This paper by Stokin et al. from the lab of Larry Goldstein has some interesting and important findings. I think the finding that APPsw transgenics having half the dose of kinesin-1 have increased Aβ deposition and pathology strongly argues that normal axonal transport is involved in the development of Aβ-related pathologies in AD. This is important, as it suggests that augmentation of this function or factors that prevent axonopathy may be protective against AD.

The finding that there are neuritic swellings in very young APP transgenic mice is interesting, but whether this is relevant to AD is unclear. First, these swellings are smaller and different in appearance than the neuritic dystrophy around amyloid deposits. Second, and more importantly, the APP transgenic mice being studied overexpress mutant APP many-fold. Humans with AD of any type do not overexpress mutant APP (except in Down syndrome, in which there is APP overexpression but at a much lower level than in these mice). The overexpression of human APP increases human Aβ (required for Aβ aggregation in mice), but also may be resulting in other biological effects of mutant APP overexpression.

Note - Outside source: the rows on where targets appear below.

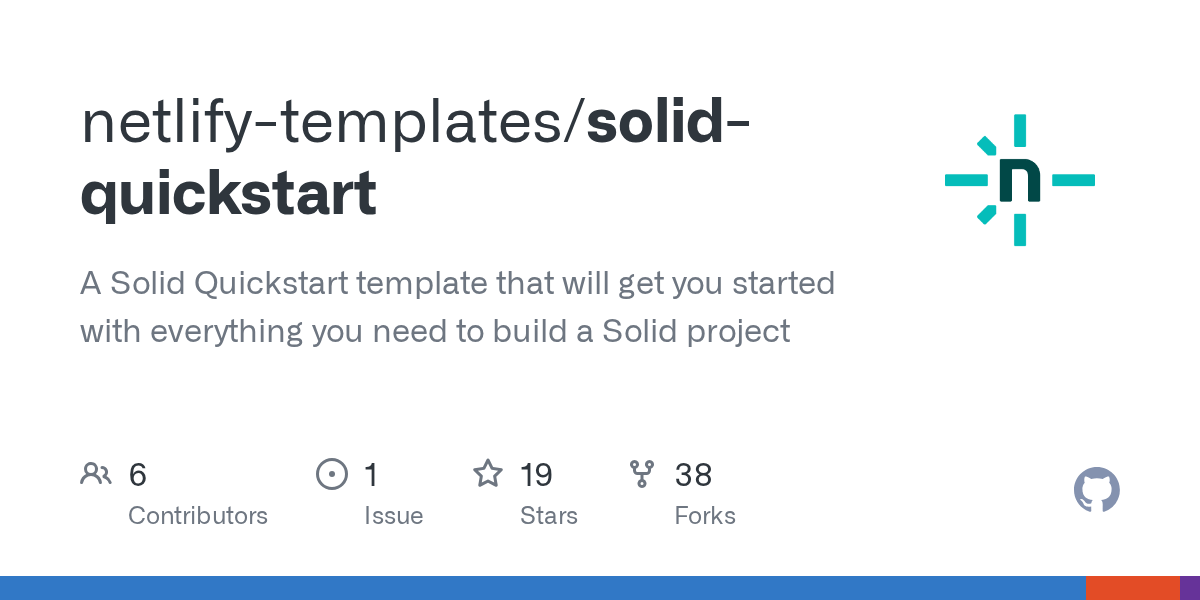This screenshot has height=600, width=1200.
Task: Click the GitHub Octocat logo
Action: 1096,490

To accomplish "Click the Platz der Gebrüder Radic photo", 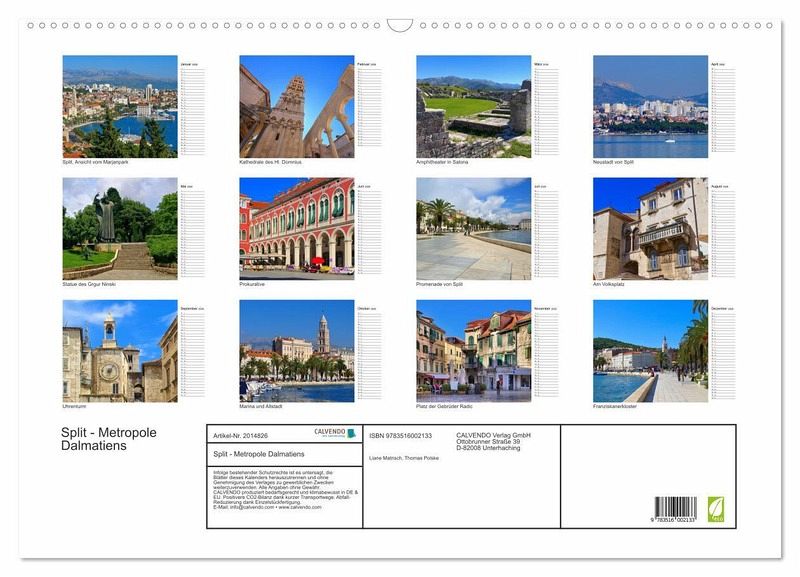I will tap(473, 351).
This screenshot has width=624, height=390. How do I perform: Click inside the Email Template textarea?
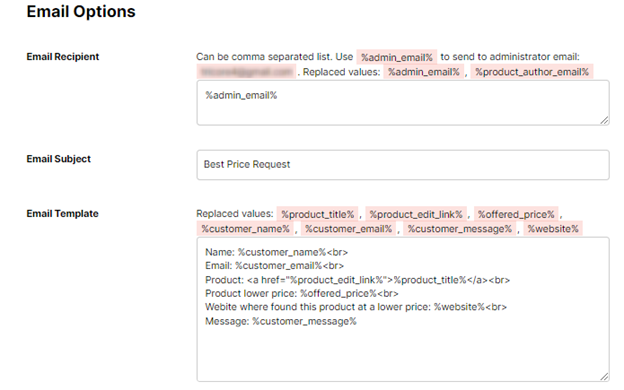403,309
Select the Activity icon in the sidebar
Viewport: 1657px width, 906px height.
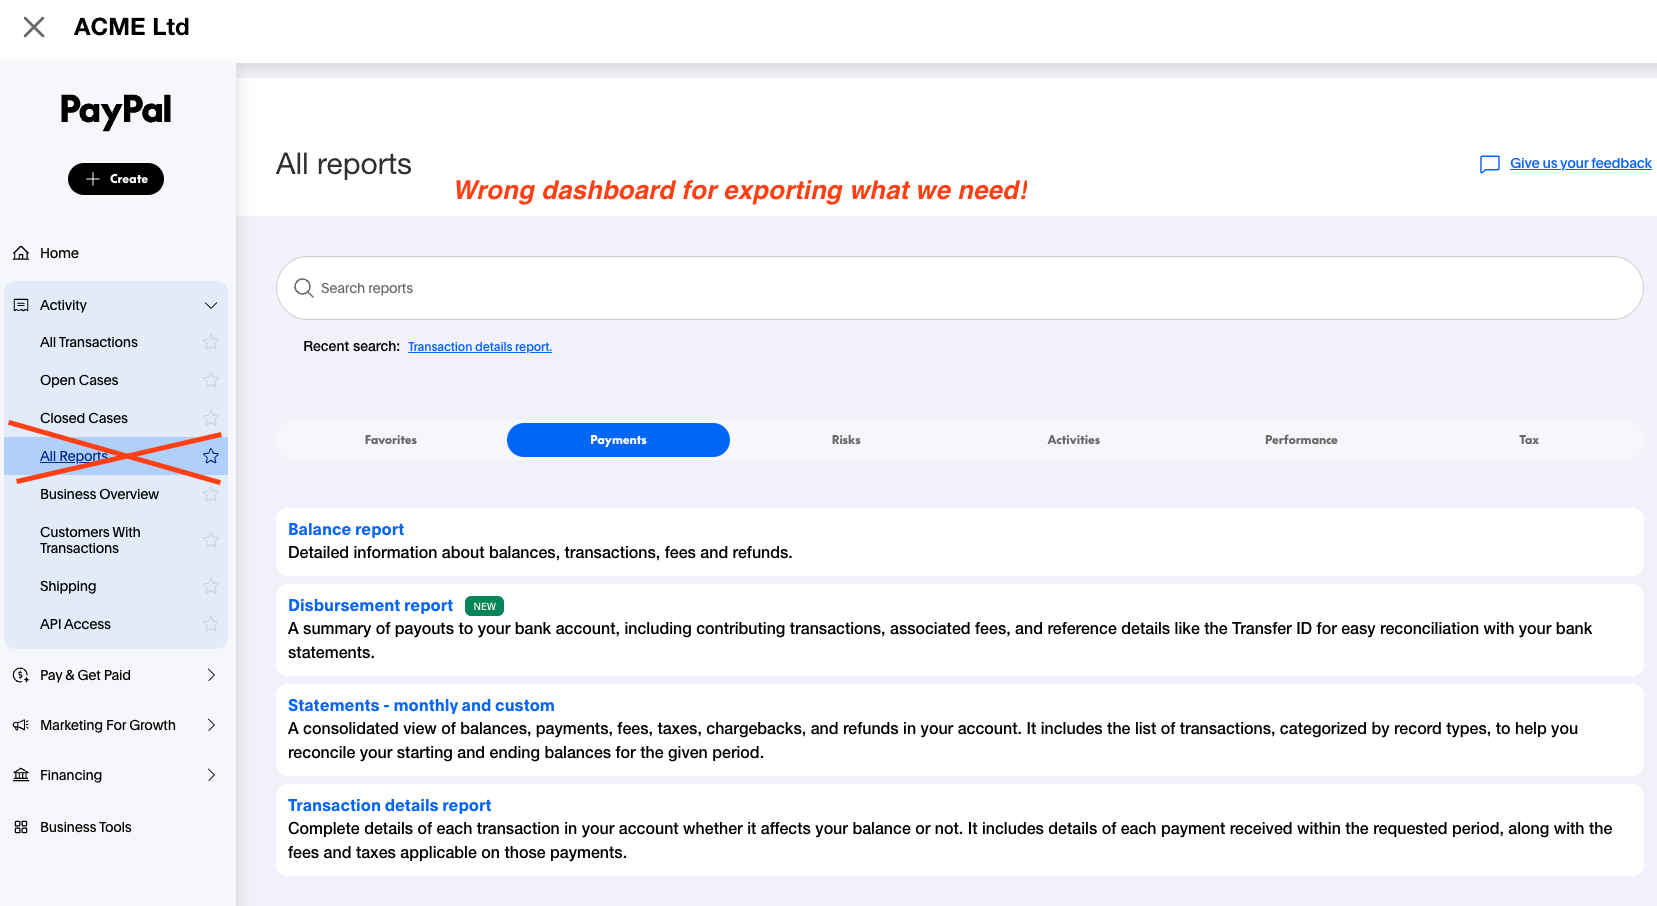[x=21, y=304]
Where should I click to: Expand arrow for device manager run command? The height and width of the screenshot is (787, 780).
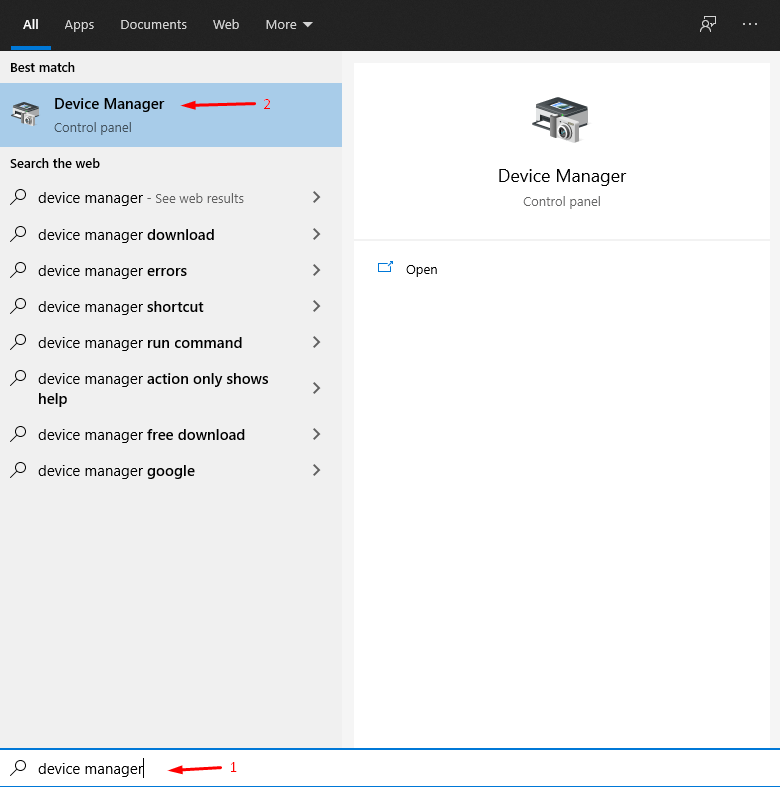[316, 342]
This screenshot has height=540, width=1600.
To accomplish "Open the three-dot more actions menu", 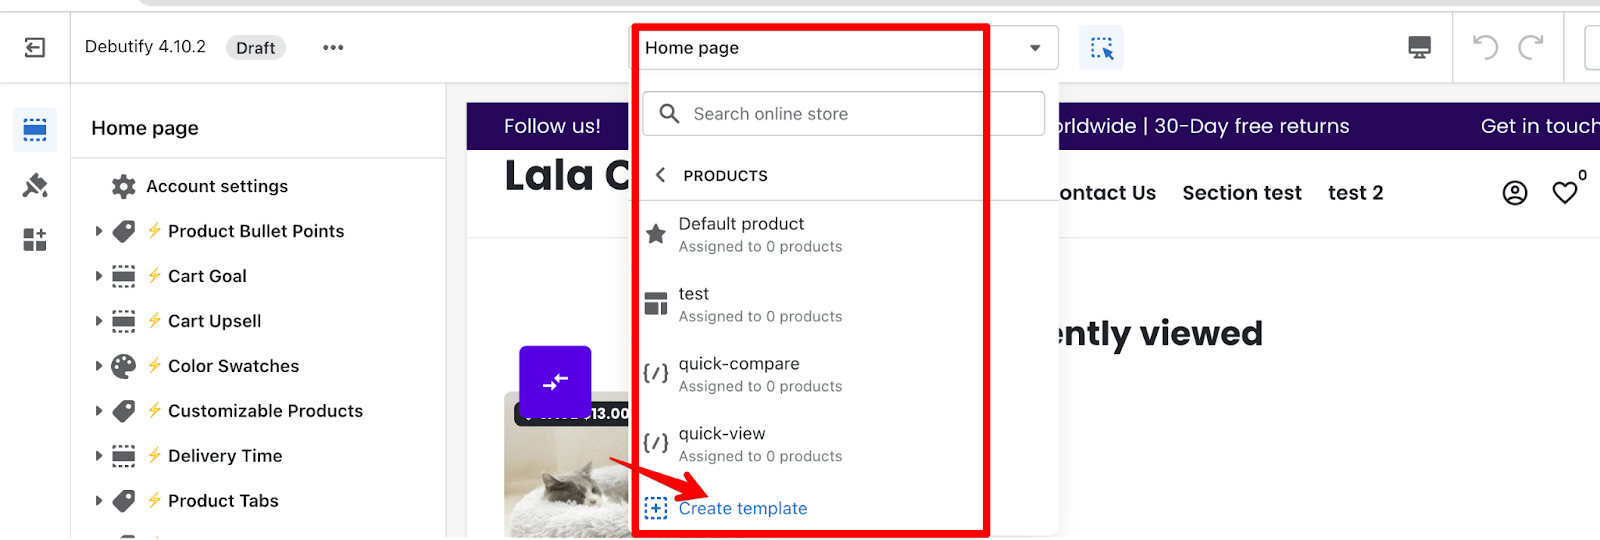I will 333,48.
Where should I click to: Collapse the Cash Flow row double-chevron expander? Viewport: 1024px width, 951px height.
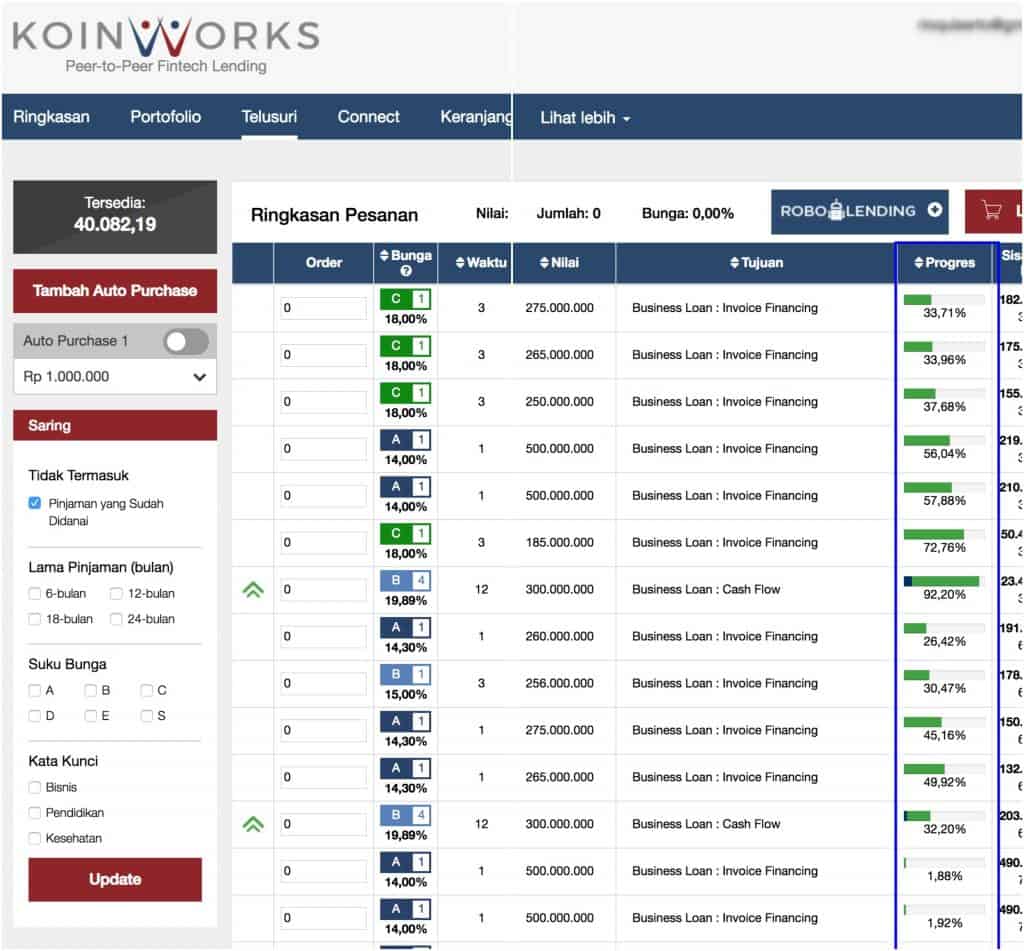tap(253, 589)
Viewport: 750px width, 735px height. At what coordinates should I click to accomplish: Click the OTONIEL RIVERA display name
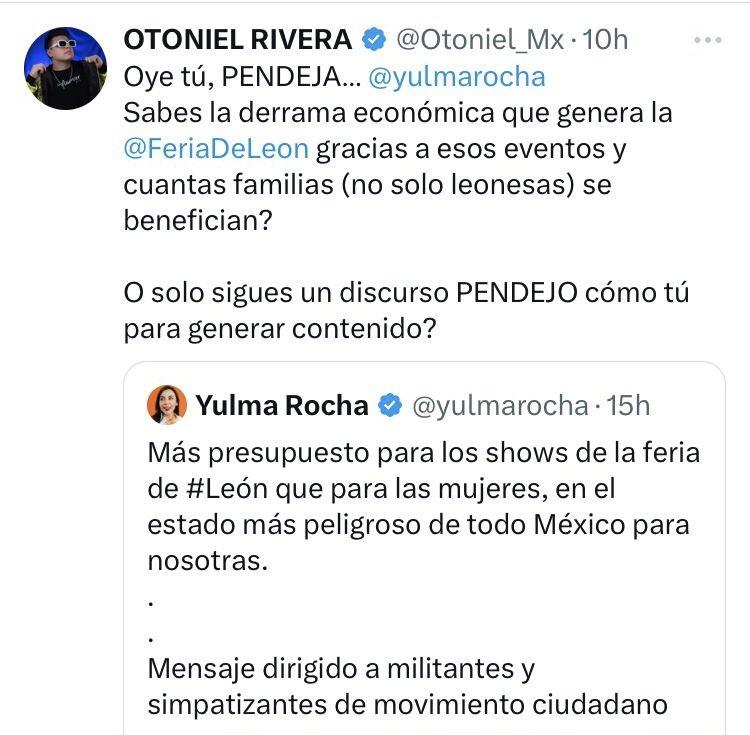coord(238,40)
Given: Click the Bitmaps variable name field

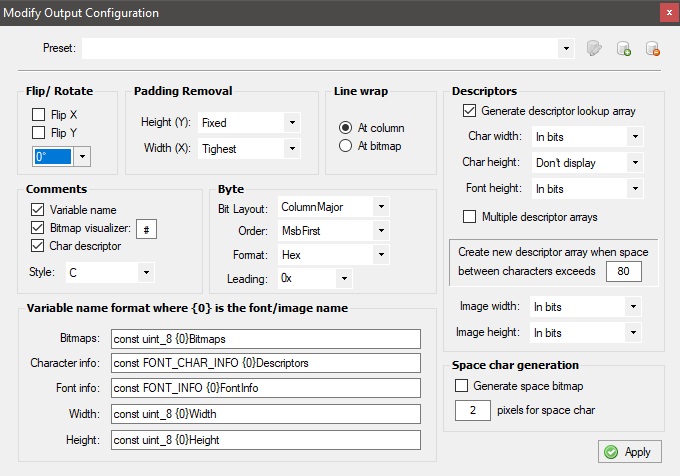Looking at the screenshot, I should tap(266, 339).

It is possible that the neuritic changes described in the young APPsw mice are secondary to increased soluble Aβ. It is also possible that they are due to APPsw overexpression. Appropriate controls to sort this out might be overexpression of APPsw with the Aβ region changed in sequence or determining whether pharmacological or other inhibition of Aβ blocks the early neuritic changes. While the neuritic swellings seen in young APPsw mice are interesting and may have relevance to AD, I think this remains unclear at this point.

View all comments by David Holtzman

Kinesin molecular motor protein is involved axonal transport along microtubules. Tau protein is a major constituent of mircrotubules and thus disruption of tau (hyperphophorylation as an example) or any other part of microtubules have been shown to interfere with anterograde transport and retrograde transport. In the case of AD the research seems to point more towards APP buildup as a result of neuronal structure degradation. A drastic reduction of kinesin is merely a symptom and not directly causal of APP and amyloid beta. Presenilin mutations that affect the enzyme's activity in cutting APP are shown in a wide variety of axonal dysfucntion in AD patients.

View all comments by Jacob Mack

Aluminum could be a co-factor in the findings of Stokin and collegues. Aluminum was found to inhibit neurofilament assembly, cytoskeletal incorporation, and axonal transport by Shea et al, 1997. Deloncle et al, 2001 found that aluminum L-glutamate causes massive mitochondrial swelling in the hippocampus of younger laboratory rats that mimics similar effects of the aging process in older animals. Stokin et al. found mitochondria in the axons. Aluminum is known to interfere with ATP and is linked with neurofibrillary degeneration. Bioaccumulation of aluminum in the human brain over the lifespan exposes the aging brain to potentially significant dosages.

References:
T.B. Shea, E. Wheeler and C. Jung, Aluminum inhibits neurofilament assembly, cytoskeletal incorporation and axonal transport. Dynamic nature of aluminum-induced perikaryl neuro-filament accumulations as revealed by subunit turnover, Mol Chem Neuropathol 32(1-3)1997, 17-39

R. Deloncle, F. Huguet, B. Fernandez, N. Quellard, P. Babin and O. Guillard, Ultrastructural study of rat hippocampus after chronic adminstration of aluminum L-glutamate: an acceleration of the aging process, Exp Gerontol 36(2) 2001, 231-44

View all comments by Erik Jansson

This excellent study clearly demonstrates that axonal damage occurs long before amyloid deposition in both early stage AD and an APP mouse model. Furthermore, the authors demonstrate that reduced expression of the motor protein KCL-1 increases both the production and deposition of Aβ. However, it is unclear which comes first, the generation of soluble toxic Aβ species and then disruption of axonal transport, or disruption of transport leading to increased Aβ production and subsequent generation of toxic assemblies. A clear understanding of the pathogenic sequence is essential for the rational development of therapies and thus the temporal relationship between axonopathy and soluble Aβ species demands further investigation. Specifically, in light of the finding that anti-Aβ antibodies can lead to the clearance of early hyperphosphorylated forms of tau, it would be worthwhile determining if either passive or active immunization can rescue the pre-amyloid axonopathy.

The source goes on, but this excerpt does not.